A parte il fatto che se dovessimo passare in rassegna le tante definizioni di salute che fino ad ora sono state proposte dalle tante dichiarazioni internazionali bisognerebbe ammettere che quella oggi di moda “one health” implicherebbe prima di ogni cosa una sua riforma, cioè una riforma della nostra idea classica di prevenzione, che però oggi non c’è. Speranza che con il PNRR ha dimostrato di non essere un ministro riformatore si riempie la bocca con “one health” ma nella sua proposta di potenziamento della prevenzione nel PNRR egli si limita a proporre il potenziamento di quello che c’è che se si pensa solo alla divisione che ancora esiste tra ambiente e salute è esattamente la negazione di one health.
Ma sul serio Speranza uomo convenzionalmente definibile di sinistra pensa che si possa aiutare il mondo messo in ginocchio dalla pandemia con gli slogan e non con un vero serio autentico pensiero riformatore?
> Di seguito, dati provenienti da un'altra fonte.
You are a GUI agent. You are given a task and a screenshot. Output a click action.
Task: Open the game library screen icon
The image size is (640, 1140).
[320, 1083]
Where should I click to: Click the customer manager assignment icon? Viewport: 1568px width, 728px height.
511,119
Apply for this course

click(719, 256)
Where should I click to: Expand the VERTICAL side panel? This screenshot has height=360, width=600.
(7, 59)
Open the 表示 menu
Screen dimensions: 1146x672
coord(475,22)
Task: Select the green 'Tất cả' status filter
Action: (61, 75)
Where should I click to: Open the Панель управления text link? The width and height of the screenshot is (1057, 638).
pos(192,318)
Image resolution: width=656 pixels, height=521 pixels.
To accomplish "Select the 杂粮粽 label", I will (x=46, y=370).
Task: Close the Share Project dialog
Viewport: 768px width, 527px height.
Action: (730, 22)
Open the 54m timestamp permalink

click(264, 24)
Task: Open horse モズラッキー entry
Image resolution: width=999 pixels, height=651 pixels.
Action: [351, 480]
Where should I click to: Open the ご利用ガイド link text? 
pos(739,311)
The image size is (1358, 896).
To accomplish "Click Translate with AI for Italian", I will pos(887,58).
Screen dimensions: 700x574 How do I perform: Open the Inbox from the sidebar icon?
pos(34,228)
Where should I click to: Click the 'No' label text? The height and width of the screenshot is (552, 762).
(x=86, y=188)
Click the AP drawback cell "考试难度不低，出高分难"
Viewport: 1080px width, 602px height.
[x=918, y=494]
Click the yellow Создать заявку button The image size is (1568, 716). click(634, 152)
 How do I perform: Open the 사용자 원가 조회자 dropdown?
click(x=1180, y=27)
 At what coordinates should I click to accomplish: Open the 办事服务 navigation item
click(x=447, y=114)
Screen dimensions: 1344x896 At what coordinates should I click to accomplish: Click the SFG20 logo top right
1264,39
In conclusione. Personalmente l’unica parte del testo della dichiarazione che ho apprezzato è quella che riguarda il personale necessario a far funzionare la sanità. Ma anche in questo caso non posso non rilevare la contraddizione tra gli auspici della dichiarazione con il PNRR.
Nonostante le mie perplessità non posso negare che il patto di Roma abbia una sua rilevanza politica internazionale. Resta non c’è dubbio comunque un fatto politico importante. Esattamente come tutte le dichiarazioni (Alma Ata, Ottawa, Bangkok, ecc.) che lo hanno preceduto esso probabilmente non sarà self-reforcing per cui servirà a sgravare la coscienza dell’occidente e a fare da soprammobile per la letteratura in tema di sanità.
Il punto tragico è che una pandemia come quella che ci sta travagliando l’esistenza non si combatte con l’egoismo degli interessi con gli slogan degli ignoranti, con la falsa solidarietà degli ipocriti e meno che mai con i soprammobili.